Die Abfahrt über die breite Landstrasse ist nicht ungefährlich. Im hohen Tempo sausen wir Richtung Küste und dabei übersieht mich beinahe ein überholendes Auto. Der Adrenalinspiegel steigt steil an für die Sekundenbruchteile, die die gefährliche Begegnung dauert und zum Glück geht es messerscharf gut. Etwas mulmig schliesse ich zu Axel auf und wir beschliessen grosse Strassen künftig  noch intensiver auf unseren Radexkursionen zu meiden.

Hasles Kirche besitzt sogar eine Kinderspielecke

Frisch gestärkt nach einem leckeren Frühstück geht es los zu unserem vorerst letzten Ausflug auf Bornholm, denn morgen heisst es Leinen los und ab nach Rügen. Wieder müssen wir hoch nach Klemensker, denn unser Ziel ist ein Spaltental, dass sich von dort zum nördlichen Inselrand erstreckt.
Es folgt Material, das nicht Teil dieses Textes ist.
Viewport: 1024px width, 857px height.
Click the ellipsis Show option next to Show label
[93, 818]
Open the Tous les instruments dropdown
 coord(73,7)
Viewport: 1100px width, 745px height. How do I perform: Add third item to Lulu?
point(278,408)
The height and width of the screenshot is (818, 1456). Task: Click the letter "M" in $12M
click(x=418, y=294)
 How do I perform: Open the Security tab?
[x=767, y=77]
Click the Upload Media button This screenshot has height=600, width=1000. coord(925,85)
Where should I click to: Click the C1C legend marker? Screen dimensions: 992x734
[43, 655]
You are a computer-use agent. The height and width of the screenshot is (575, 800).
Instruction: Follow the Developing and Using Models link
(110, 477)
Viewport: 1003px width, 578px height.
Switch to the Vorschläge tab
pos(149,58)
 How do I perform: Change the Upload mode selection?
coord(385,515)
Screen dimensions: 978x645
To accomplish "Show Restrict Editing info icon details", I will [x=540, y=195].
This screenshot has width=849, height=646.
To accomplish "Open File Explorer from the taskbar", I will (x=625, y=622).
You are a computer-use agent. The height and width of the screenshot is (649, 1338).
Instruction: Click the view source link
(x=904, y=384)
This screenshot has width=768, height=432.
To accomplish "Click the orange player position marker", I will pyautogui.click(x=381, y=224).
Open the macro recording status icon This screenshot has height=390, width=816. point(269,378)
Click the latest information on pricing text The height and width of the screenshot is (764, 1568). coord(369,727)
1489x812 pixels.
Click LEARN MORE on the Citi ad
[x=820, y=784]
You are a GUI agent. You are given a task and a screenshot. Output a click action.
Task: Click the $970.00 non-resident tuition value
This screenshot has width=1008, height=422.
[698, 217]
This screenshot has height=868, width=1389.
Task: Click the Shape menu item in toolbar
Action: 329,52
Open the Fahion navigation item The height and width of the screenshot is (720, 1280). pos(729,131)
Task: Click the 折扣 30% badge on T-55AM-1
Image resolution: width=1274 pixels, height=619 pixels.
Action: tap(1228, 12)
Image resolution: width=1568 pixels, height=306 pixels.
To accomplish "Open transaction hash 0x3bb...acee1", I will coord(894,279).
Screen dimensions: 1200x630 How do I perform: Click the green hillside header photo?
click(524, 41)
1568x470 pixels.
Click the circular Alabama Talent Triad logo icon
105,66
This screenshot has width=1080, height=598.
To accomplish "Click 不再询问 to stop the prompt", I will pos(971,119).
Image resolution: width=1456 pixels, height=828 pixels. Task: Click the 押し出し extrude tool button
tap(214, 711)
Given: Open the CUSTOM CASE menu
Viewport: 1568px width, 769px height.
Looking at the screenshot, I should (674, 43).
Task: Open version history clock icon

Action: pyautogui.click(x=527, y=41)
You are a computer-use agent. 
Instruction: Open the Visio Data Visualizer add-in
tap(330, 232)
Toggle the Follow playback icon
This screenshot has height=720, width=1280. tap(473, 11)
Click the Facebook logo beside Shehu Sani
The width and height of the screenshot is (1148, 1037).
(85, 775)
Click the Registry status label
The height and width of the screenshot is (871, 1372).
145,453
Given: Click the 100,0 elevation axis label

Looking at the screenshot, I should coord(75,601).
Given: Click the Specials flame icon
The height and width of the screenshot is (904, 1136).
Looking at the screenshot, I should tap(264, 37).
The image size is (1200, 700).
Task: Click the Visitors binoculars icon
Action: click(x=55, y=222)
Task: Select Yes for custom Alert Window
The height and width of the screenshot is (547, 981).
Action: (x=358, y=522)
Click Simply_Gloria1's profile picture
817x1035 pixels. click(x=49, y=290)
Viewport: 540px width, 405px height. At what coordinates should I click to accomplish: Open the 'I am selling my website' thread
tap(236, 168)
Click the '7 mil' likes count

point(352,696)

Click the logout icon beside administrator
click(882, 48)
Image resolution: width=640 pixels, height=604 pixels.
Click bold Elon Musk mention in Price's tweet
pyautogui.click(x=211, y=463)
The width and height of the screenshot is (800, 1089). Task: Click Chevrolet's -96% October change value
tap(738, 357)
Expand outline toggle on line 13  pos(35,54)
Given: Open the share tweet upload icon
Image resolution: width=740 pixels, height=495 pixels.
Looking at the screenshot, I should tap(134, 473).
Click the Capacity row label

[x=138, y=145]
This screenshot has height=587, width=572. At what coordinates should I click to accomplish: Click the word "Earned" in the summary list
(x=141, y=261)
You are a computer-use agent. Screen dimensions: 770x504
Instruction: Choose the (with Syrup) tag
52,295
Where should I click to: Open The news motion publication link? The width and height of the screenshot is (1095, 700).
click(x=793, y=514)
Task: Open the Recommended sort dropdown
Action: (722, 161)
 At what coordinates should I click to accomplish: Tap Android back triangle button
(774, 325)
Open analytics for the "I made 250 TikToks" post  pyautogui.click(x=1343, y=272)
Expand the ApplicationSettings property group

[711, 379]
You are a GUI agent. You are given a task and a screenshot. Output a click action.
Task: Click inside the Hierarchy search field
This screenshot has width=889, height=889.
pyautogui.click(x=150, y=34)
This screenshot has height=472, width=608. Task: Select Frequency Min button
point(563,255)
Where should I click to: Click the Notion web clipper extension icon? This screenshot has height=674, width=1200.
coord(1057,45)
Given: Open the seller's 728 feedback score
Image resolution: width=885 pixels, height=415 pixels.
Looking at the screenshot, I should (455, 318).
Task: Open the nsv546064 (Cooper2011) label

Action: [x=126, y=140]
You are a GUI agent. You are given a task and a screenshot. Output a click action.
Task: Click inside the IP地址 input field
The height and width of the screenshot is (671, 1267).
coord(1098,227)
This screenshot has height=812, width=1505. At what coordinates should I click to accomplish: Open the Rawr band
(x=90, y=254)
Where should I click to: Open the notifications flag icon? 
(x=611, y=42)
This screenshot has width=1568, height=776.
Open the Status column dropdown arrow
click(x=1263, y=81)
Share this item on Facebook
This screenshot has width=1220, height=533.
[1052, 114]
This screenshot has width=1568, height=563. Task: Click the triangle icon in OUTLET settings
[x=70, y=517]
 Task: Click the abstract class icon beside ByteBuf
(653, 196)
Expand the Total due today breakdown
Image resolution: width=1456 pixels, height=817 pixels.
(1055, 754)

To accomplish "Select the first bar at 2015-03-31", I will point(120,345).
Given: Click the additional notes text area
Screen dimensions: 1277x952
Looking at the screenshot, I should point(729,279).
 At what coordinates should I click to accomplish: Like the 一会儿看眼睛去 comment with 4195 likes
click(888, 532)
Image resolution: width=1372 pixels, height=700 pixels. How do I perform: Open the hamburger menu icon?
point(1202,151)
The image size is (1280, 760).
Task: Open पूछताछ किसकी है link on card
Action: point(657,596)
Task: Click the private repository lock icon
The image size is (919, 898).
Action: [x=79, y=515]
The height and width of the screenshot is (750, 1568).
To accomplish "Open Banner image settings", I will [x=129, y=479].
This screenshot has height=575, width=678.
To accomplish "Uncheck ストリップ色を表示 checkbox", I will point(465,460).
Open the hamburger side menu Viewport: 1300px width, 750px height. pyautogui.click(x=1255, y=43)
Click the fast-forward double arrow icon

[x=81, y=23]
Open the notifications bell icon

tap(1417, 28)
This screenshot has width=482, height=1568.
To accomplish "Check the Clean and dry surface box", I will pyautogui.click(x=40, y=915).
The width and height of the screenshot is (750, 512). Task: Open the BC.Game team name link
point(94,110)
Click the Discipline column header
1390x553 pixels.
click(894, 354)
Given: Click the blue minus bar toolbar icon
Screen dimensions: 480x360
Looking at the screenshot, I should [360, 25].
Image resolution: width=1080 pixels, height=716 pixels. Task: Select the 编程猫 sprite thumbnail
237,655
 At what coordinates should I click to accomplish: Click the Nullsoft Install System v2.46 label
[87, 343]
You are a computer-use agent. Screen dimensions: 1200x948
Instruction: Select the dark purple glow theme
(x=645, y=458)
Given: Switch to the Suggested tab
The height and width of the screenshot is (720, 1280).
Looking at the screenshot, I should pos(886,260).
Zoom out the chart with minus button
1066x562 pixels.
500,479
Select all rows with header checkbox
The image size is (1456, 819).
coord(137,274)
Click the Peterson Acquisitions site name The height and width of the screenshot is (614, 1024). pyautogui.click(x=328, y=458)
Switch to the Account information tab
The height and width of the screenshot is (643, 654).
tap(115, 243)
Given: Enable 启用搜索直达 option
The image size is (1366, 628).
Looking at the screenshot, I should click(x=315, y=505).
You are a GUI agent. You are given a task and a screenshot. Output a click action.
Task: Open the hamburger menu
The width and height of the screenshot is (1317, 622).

Bornholm ist durchzogen von Rissen und Verwerfungen. Spannungen im Untergrund haben zunächst den Grundfelsen zum Bersten gebracht. Die aufgebrochenen Oberflächen verwitterten schneller durch Wasser und Eis. Ein Prozess der im Laufe von Millionen von Jahren entstand. Weicheres Material wurde herausgespült und es entstanden Schluchten mit Wasserläufen, die meist in Süd-Nord Richtung verlaufen. Es finden sich auch mit erstarrtem Magma aufgefüllte Risse, die sogenannten Diabasgänge. Von den  70 Spaltentäler auf Bornholm misst das längste 12 km. Das Mikroklima der engen Täler sorgt dafür, dass eine besondere Pflanzenwelt gedeiht. Im Frühjahr milder als auf den Hochflächen und im Sommer schatttenreicher und feuchter, zählen die Spaltentäler zu den artenreichsten Lebensräumen für Pflanzen und Tiere. Auch uns spenden die hohen, schroffen Felswände und das wild wuchernde Grün angenehmen Schatten. Wenige Wanderer oder Radfahrer sind unterwegs, ansonsten haben wir diese wunderbare Landschaft für uns alleine.

Mit reichen Eindrücken kehren wir zurück an Bord. Bevor wir am nächsten Tag aufbrechen, ziehen wir am Abend ein Resumee: Bornholm wird uns wiedersehen, das bestimmt.

Der Zauber dieser Ostseeperle hat uns eingefangen.